Ignorando la angustia que causaba a su tía, Asya se encogió de hombros.

– Pero ¿por qué no? Sería mucho más creativo que esta infundada imitación de América a lo turco. Habría que amalgamar siempre el material técnico tomado de Occidente con los rasgos particulares de la cultura a la que se dirige uno. Eso es lo que yo llamo un Donald Trump ingeniosamente turco. Debería, por ejemplo, pedir a los concursantes que vendieran cerdo empaquetado en un barrio musulmán. Eso sí, eso sí que es un reto. A ver cómo florecen las estrategias de marketing.

Antes de que nadie pudiera comentar nada, se abrió la puerta del dormitorio con un crujido y salió Armanoush Tchajmajchian, algo tímida y un poco mareada. Llevaba unos desvaídos tejanos y una camiseta azul marino lo bastante larga y grande para ocultar las líneas de su cuerpo. Mientras hacía la maleta para el viaje a Turquía, le dio muchas vueltas a la ropa que se llevaría y acabó eligiendo la más modesta para no parecer rara en un lugar conservador. Así pues, fue para ella toda una sorpresa encontrarse en el aeropuerto a la tía Zeliha con una falda escandalosamente corta y unos tacones todavía más escandalosos.
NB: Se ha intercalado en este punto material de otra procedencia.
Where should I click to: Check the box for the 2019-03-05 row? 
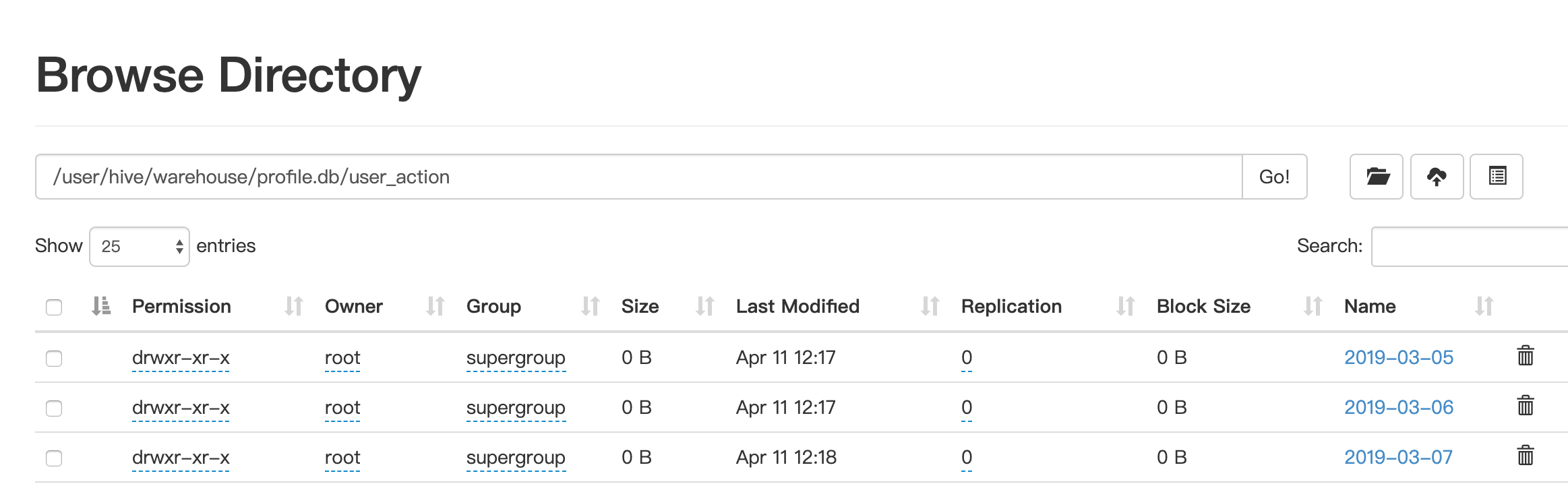tap(54, 358)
Lo que la sobresaltó todavía más, sin embargo, fue ver después a la tía Banu con velo y un vestido largo, y averiguar lo religiosa que era y que rezaba cinco veces al día. Que las dos mujeres, a pesar de su aspecto y personalidad tan diferentes, fueran hermanas y vivieran bajo el mismo techo era un enigma sobre el que Armanoush tendría que reflexionar durante un tiempo.

– ¡Bienvenida, bienvenida! -exclamó alegremente la tía Banu, pero al instante se quedó sin más vocabulario en inglés.